Prof. Dr. Faruk Bilir: 2020 yılı Ocak ayı başında gelen son raporlara göre 2019 yılında 1114 ihbar ve şikâyet kurula intikal etmiş olup, bu zamana kadar toplamda 1483 adet ihbar ve şikâyet kuruma ulaşmıştır. Kurulun yaptığı incelemeler sonucunda veri ihlal bildirimleri de dâhil olmak üzere 2017-2019 yılları arasında 14 milyon 100 bin 828 lira idari yaptırım uygulandı. Diğer yandan 2019 yılında verilen hukuki görüş sayısı 162 olup, bugüne kadar ise 334 adet hukuki görüş talebine yanıt verilmiştir. Bugüne kadar 167 veri ihlal bildirimi kuruma intikal etti ve bunların 41 adedi kurum resmi web sayfasında ilan edildi. Kanun ve ikincil mevzuatı hakkında alanında uzman kişilerden oluşturulan Alo 198 Bilgi Danışma Merkezi ise geçtiğimiz 2019 yılında yaklaşık 100.000 civarında çağrıyı yanıtlamış, gelen sorulara istinaden görev alanı çerçevesinde hem ilgili kişilere hem de veri sorumlularına çeşitli yönlendirmelerde bulunmuştur.
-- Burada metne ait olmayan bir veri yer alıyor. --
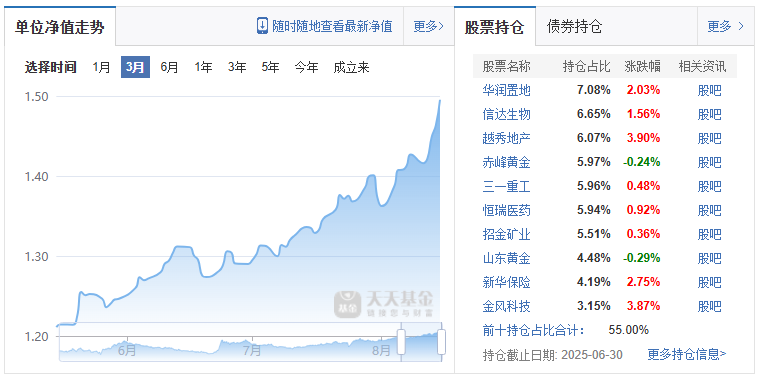
Task: Click the mobile phone download icon
Action: point(262,26)
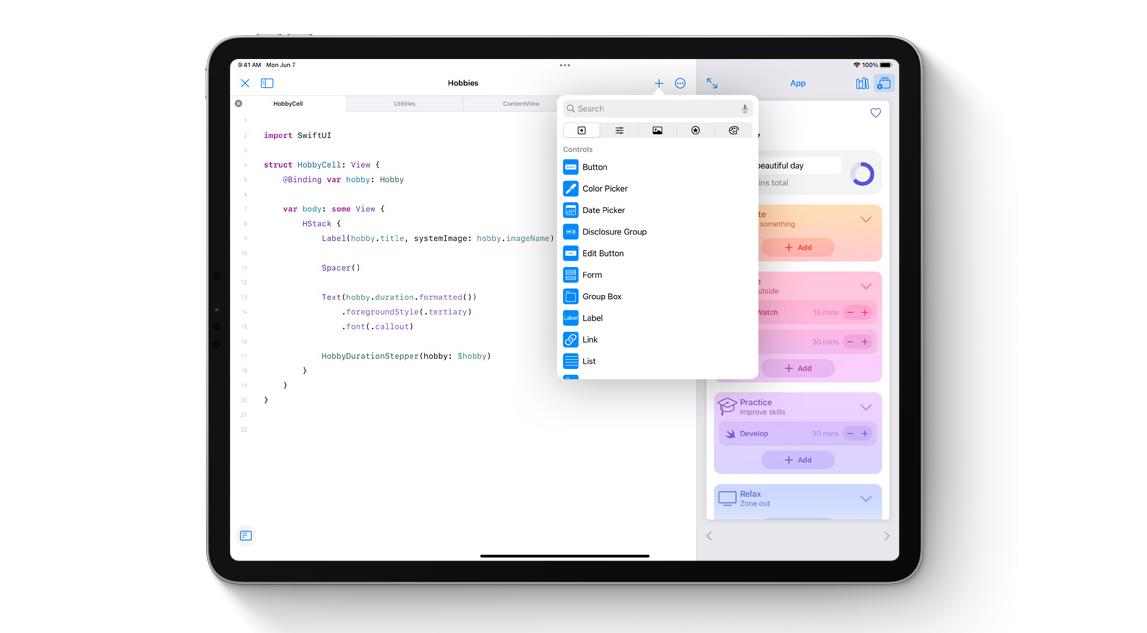Screen dimensions: 1147x633
Task: Open the SF Symbols library tab
Action: [x=696, y=130]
CyberMag: Kişisel Verileri Koruma Kurumu olarak bugüne kadar yürüttüğünüz faaliyetlerden kısaca bahsedebilir misiniz?

Prof. Dr. Faruk Bilir: Kişisel Verileri Koruma Kurumu, 6698 sayılı Kişisel Verilerin Korunması Kanunu’nun kendisine verdiği görev ve yetki alanı dâhilinde hem ulusal hem de uluslararası platformlarda Türkiye’nin örnek alınan kurumlarından biri olma yolunda çalışmalarına devam etmektedir. Ülkemizin her alanda 2023 hedeflerine doğru ilerlediği bir zaman diliminde, kurumumuz da bu yaklaşıma uygun bir biçimde hareket etmekte, kişisel verilerin korunması alanında sadece bugünleri değil, yarınları da düşünerek faaliyetlerini sürdürmektedir. Buradan hareketle, ilk olarak ikincil mevzuat çalışmaları kapsamında gerekli yönetmelik, tebliğ, ilke kararları ve kurul kararları yayımlanmış olup aynı zamanda gerçek kişi, kurum ve kuruluşlardan gelen görüş taleplerine de cevap verilmektedir. İlgili kişilerin hak arama yöntemlerinden olan şikâyet başvurusu veya kurulun resen inceleme yetkisi çerçevesinde, veri sorumlularının Kanun’a uygun bir şekilde faaliyet göstermelerini tesis etme amacıyla, kurulca ilgili mevzuat çerçevesinde inceleme işlemleri gerçekleştirilmekte ve Kanun’a aykırılık tespit edildiğinde gerekli idari işlemler yerine getirilmektedir. Kurumun görev ve yetki alanına giren konularda yapılan çalışmaların neticesinde, kişisel verilerin korunması konusunda veri koruma bilincinin gün geçtikçe arttığı, bilhassa kişisel verilerin işlenebildiği tüm sektörlerde Kanun’a uyum çalışmalarının hız kazandığı memnuniyetle gözlemlenmektedir.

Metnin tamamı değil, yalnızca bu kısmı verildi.